Starting from the line containing "The height and", give again every line through the end of the entries, word for word. Pictures stay out of the copy.

[[ Data shown, beginning ]]

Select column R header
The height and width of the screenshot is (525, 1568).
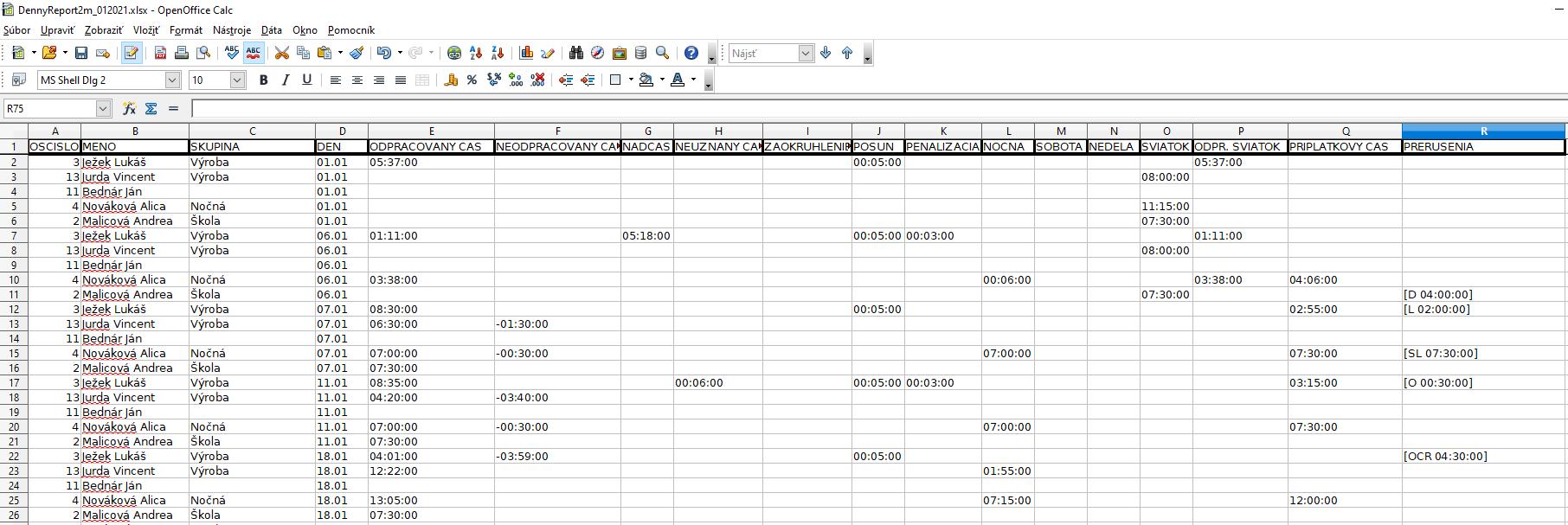pyautogui.click(x=1483, y=131)
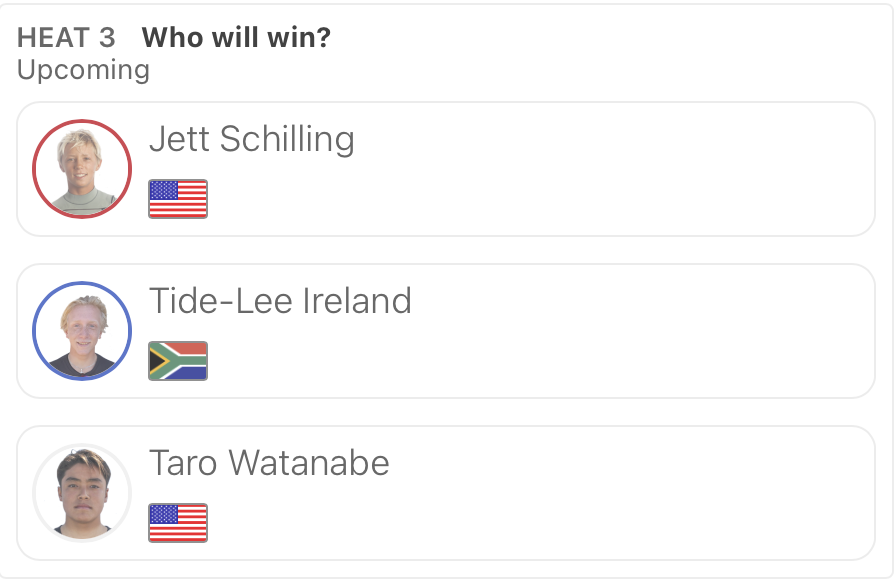Open Tide-Lee Ireland's profile photo
896x580 pixels.
click(82, 331)
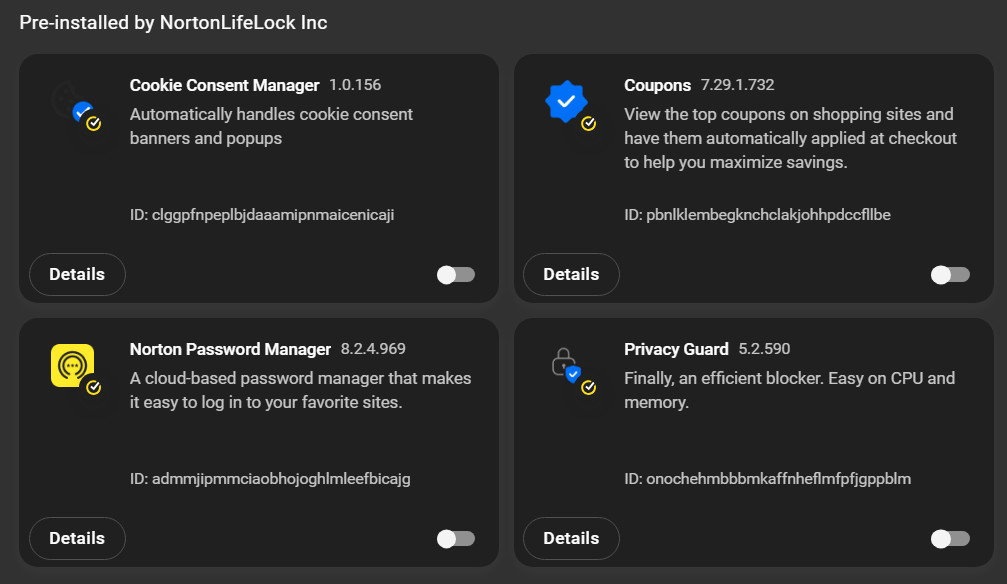Click the Cookie Consent Manager title
This screenshot has height=584, width=1007.
[224, 85]

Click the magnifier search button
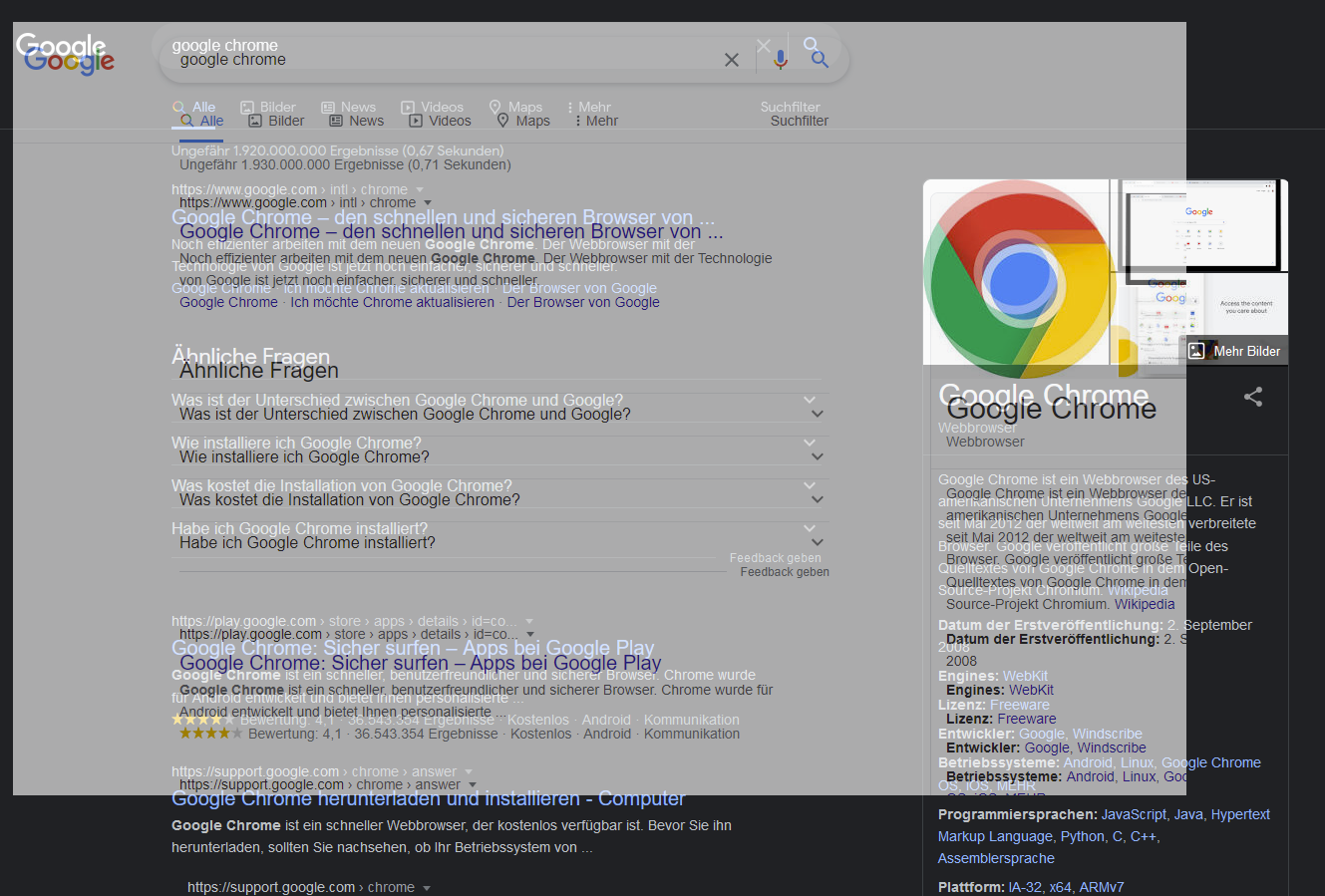(820, 60)

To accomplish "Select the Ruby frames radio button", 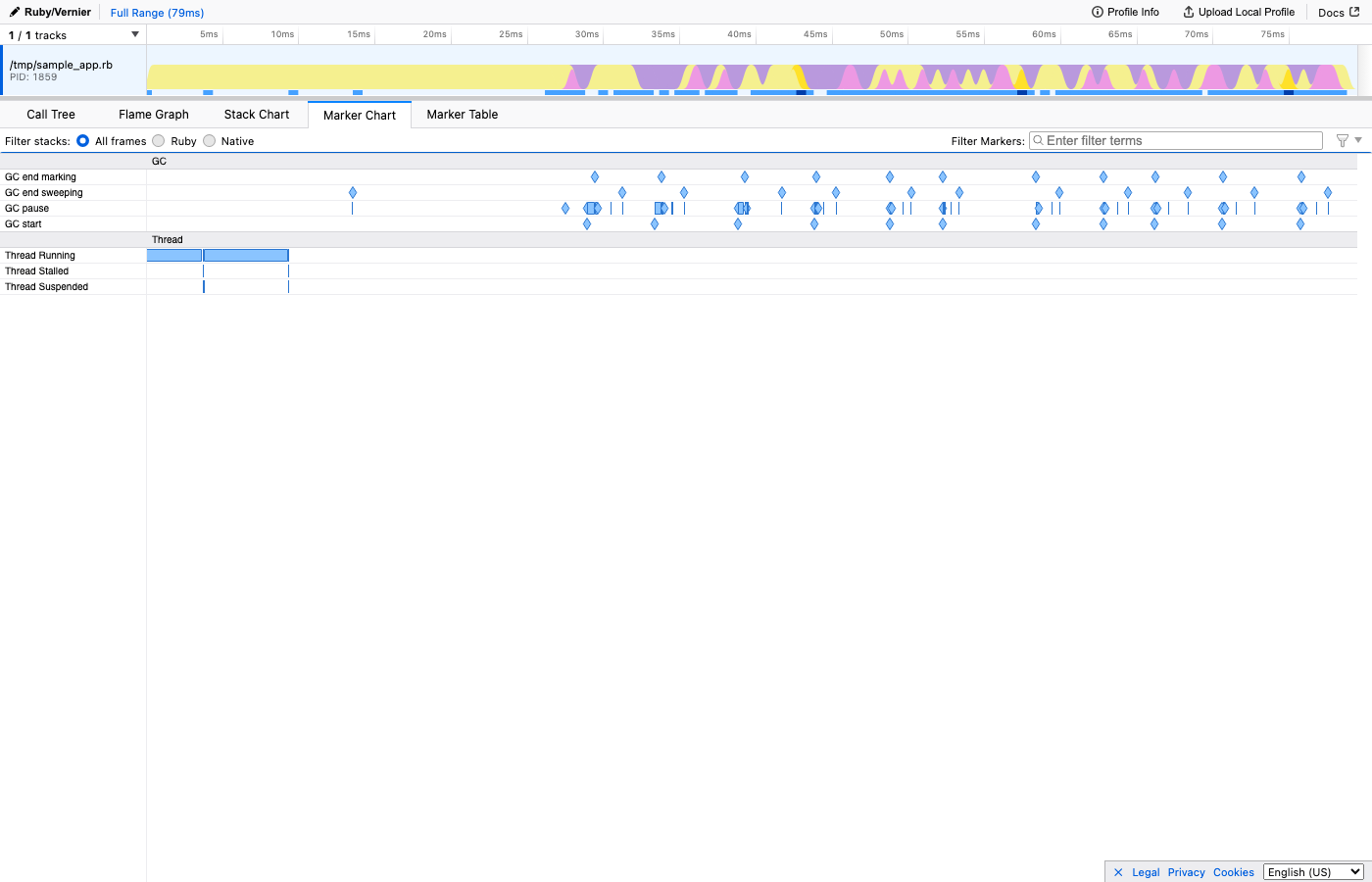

[[ Data shown, end ]]

(Exercise result):
The height and width of the screenshot is (525, 1568).
pyautogui.click(x=1483, y=131)
Open Tide-Lee Ireland's profile photo
896x580 pixels.
click(82, 331)
Click the Cookie Consent Manager title
This screenshot has height=584, width=1007.
[224, 85]

Click the magnifier search button
(820, 60)

To accomplish "Select the Ruby frames radio button", 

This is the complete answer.